INSTRUCTIONS FOR THE TASK>
Set out all of the material below as a numbered list, leaving out any blank lines.
───── SOURCE DATA ─────
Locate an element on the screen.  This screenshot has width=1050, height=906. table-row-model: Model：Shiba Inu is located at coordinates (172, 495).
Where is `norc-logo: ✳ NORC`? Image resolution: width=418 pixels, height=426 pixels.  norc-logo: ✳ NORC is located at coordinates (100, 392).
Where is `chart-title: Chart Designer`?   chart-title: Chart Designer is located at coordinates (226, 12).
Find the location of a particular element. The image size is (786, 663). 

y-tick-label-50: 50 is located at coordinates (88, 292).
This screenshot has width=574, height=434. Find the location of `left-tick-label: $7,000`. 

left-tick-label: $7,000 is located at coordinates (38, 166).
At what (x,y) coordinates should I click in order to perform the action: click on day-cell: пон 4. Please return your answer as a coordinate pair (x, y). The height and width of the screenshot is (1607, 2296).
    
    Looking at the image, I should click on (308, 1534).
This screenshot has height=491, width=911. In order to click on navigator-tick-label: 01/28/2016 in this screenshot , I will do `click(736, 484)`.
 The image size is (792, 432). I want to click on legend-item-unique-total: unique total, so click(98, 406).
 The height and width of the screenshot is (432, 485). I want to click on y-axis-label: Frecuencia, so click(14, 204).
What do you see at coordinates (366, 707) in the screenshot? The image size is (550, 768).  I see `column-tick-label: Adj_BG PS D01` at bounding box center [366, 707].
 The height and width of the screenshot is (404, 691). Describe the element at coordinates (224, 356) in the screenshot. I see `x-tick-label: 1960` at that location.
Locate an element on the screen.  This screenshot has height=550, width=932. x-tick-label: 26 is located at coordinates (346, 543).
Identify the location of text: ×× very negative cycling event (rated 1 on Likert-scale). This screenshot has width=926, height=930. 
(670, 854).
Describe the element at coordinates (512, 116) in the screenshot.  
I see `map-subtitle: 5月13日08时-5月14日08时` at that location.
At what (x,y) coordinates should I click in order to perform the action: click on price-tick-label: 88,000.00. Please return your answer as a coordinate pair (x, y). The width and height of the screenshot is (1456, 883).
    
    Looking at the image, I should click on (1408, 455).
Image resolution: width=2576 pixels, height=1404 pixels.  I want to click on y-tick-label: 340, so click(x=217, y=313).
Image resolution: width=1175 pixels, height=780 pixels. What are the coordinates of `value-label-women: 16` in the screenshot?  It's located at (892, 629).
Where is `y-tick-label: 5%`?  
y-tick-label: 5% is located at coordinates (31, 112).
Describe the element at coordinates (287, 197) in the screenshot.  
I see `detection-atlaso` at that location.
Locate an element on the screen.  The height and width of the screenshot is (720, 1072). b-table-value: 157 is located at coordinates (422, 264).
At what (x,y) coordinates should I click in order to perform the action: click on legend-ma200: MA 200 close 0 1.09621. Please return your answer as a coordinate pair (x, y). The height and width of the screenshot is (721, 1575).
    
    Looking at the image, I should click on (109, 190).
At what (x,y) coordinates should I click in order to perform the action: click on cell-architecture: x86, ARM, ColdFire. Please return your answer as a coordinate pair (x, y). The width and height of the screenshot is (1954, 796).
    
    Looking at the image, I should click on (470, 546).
─────
OUTPUT FOR THIS TASK>
1. Locate an element on the screen.  This screenshot has width=1050, height=906. table-row-model: Model：Shiba Inu is located at coordinates (172, 495).
2. Where is `norc-logo: ✳ NORC`? Image resolution: width=418 pixels, height=426 pixels.  norc-logo: ✳ NORC is located at coordinates (100, 392).
3. Where is `chart-title: Chart Designer`?   chart-title: Chart Designer is located at coordinates (226, 12).
4. Find the location of a particular element. The image size is (786, 663). 
5. y-tick-label-50: 50 is located at coordinates (88, 292).
6. This screenshot has width=574, height=434. Find the location of `left-tick-label: $7,000`. 
7. left-tick-label: $7,000 is located at coordinates (38, 166).
8. At what (x,y) coordinates should I click in order to perform the action: click on day-cell: пон 4. Please return your answer as a coordinate pair (x, y). The height and width of the screenshot is (1607, 2296).
9.     Looking at the image, I should click on (308, 1534).
10. This screenshot has height=491, width=911. In order to click on navigator-tick-label: 01/28/2016 in this screenshot , I will do `click(736, 484)`.
11.  The image size is (792, 432). I want to click on legend-item-unique-total: unique total, so click(98, 406).
12.  The height and width of the screenshot is (432, 485). I want to click on y-axis-label: Frecuencia, so click(14, 204).
13. What do you see at coordinates (366, 707) in the screenshot? The image size is (550, 768).  I see `column-tick-label: Adj_BG PS D01` at bounding box center [366, 707].
14.  The height and width of the screenshot is (404, 691). Describe the element at coordinates (224, 356) in the screenshot. I see `x-tick-label: 1960` at that location.
15. Locate an element on the screen.  This screenshot has height=550, width=932. x-tick-label: 26 is located at coordinates (346, 543).
16. Identify the location of text: ×× very negative cycling event (rated 1 on Likert-scale). This screenshot has width=926, height=930. 
17. (670, 854).
18. Describe the element at coordinates (512, 116) in the screenshot.  
19. I see `map-subtitle: 5月13日08时-5月14日08时` at that location.
20. At what (x,y) coordinates should I click in order to perform the action: click on price-tick-label: 88,000.00. Please return your answer as a coordinate pair (x, y). The width and height of the screenshot is (1456, 883).
21.     Looking at the image, I should click on (1408, 455).
22. Image resolution: width=2576 pixels, height=1404 pixels.  I want to click on y-tick-label: 340, so click(x=217, y=313).
23. Image resolution: width=1175 pixels, height=780 pixels. What are the coordinates of `value-label-women: 16` in the screenshot?  It's located at (892, 629).
24. Where is `y-tick-label: 5%`?  
25. y-tick-label: 5% is located at coordinates (31, 112).
26. Describe the element at coordinates (287, 197) in the screenshot.  
27. I see `detection-atlaso` at that location.
28. Locate an element on the screen.  The height and width of the screenshot is (720, 1072). b-table-value: 157 is located at coordinates (422, 264).
29. At what (x,y) coordinates should I click in order to perform the action: click on legend-ma200: MA 200 close 0 1.09621. Please return your answer as a coordinate pair (x, y). The height and width of the screenshot is (721, 1575).
30.     Looking at the image, I should click on (109, 190).
31. At what (x,y) coordinates should I click in order to perform the action: click on cell-architecture: x86, ARM, ColdFire. Please return your answer as a coordinate pair (x, y). The width and height of the screenshot is (1954, 796).
32.     Looking at the image, I should click on (470, 546).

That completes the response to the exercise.